Small potatoes, as circulation itself, is TIME'S circulation abroad. Besides the 4,000 copies mailed to subscribers, some 3,300 copies have crossed the Atlantic each week for newsstand distribution in the British Isles and on the Continent. This has been chiefly for the convenience of U. S. citizens living and traveling abroad, although an increasing number of Europeans read TIME. During the past year TIME has got into difficulties in the four most important European countries.*

In Germany single issues were frequently banned from the newsstands. Last May Gestapo Chief Heinrich Himmler signed an order banning all future issues of TIME from Germany (TIME, May 29). The week before, TIME had carried Herr Himmler's picture on its cover, had chronicled his career. Newsstand circulation of the magazine amounted to about 75 copies.

In Italy early this month TIME was banned from all newsstands "until further notice." The ban followed publication of an article about Mussolini's daughter, Edda Ciano. The circulation affected was about 50 copies a week.
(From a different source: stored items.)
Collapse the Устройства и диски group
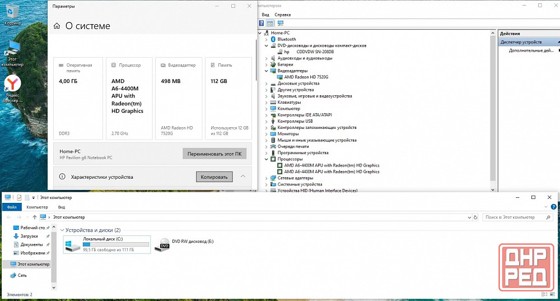 [x=61, y=230]
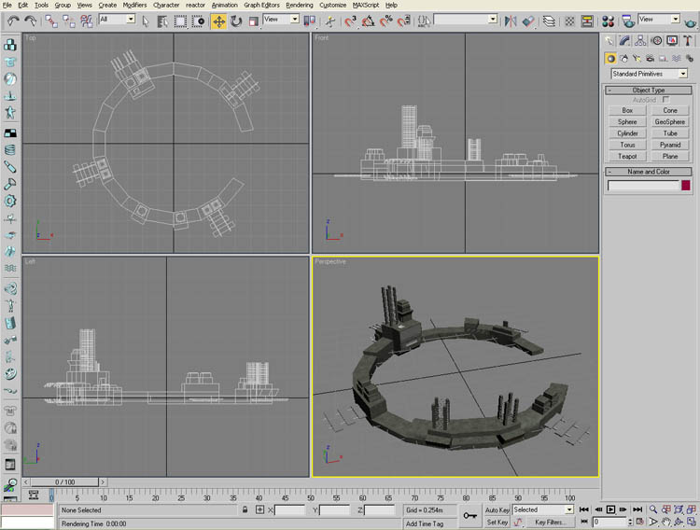Open the Modify command panel tab
Screen dimensions: 700x530
[625, 40]
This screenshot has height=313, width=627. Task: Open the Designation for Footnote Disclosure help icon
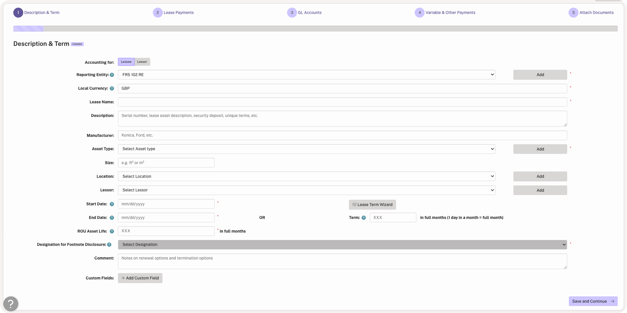109,245
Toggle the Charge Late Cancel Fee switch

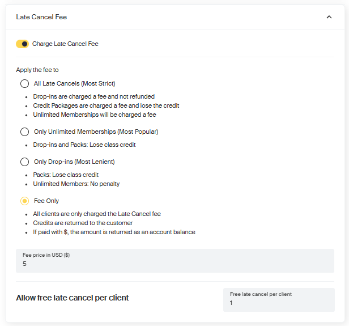click(x=23, y=44)
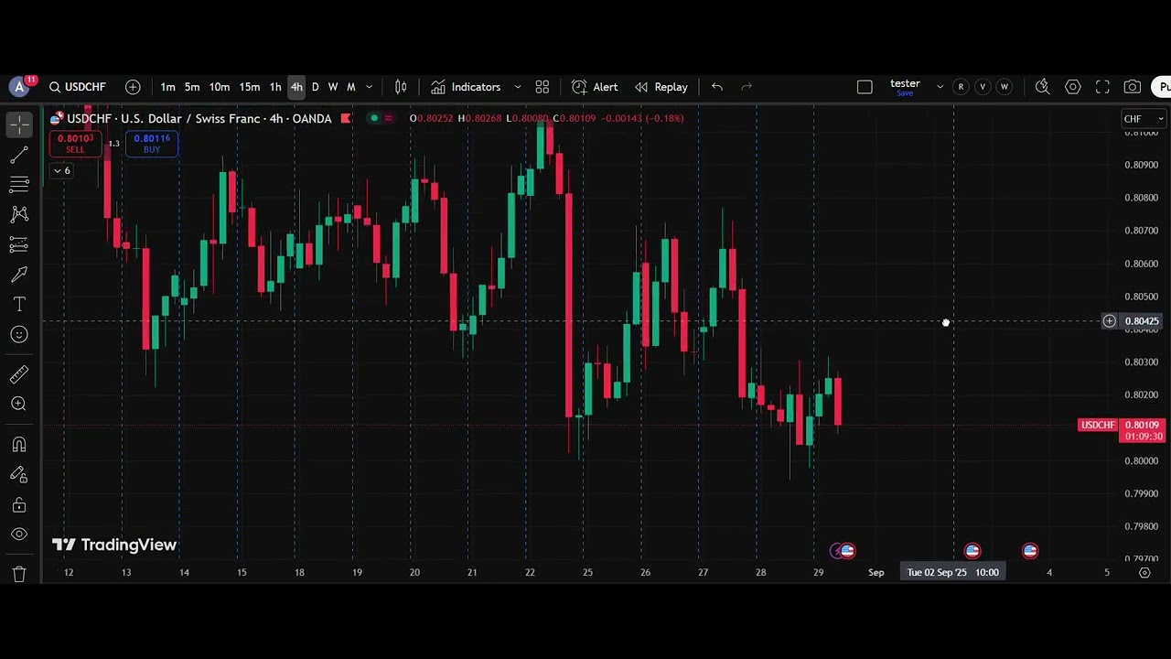This screenshot has height=659, width=1171.
Task: Switch to the 15m timeframe
Action: (x=249, y=87)
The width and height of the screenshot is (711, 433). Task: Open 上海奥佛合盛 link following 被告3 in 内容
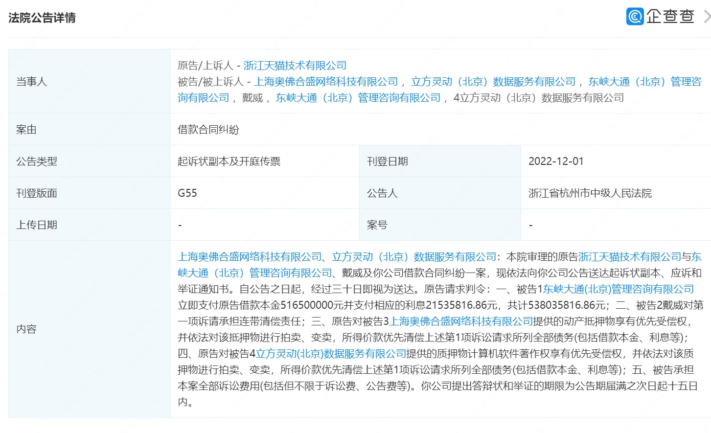pyautogui.click(x=460, y=321)
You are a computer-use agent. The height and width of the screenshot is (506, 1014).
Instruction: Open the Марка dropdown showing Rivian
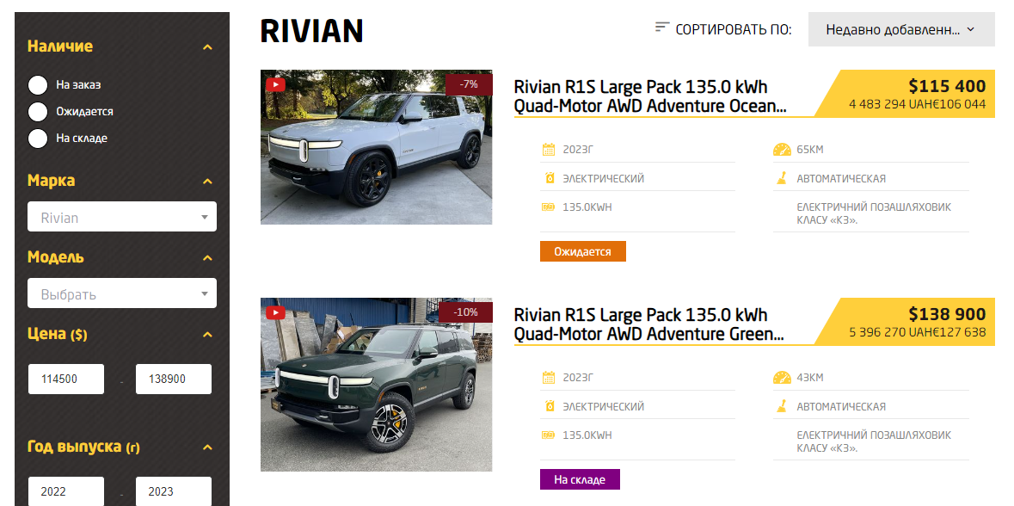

In France last month much was ado about an article in TIME appraising the Paris press. TIME had said out loud what many Parisians had for years been saying in lively whispers. Publisher Henry Robinson Luce, holidaying abroad, stepped off a train at St. Lazare to find that he had been sued for 5,000,000 francs by the Paris Press Association. But France's still democratic Government took no action, and TIME remained on French newsstands. Publisher Luce expressed regrets for TIME'S too-general indictment of the Parisian press. Fortnight later the Government, in an effort to put an end to venality, arrested a brace of journalists on charges of taking money from foreign countries. Thus public opinion in Paris was thoroughly aroused to the question of honesty-in-j ournalism.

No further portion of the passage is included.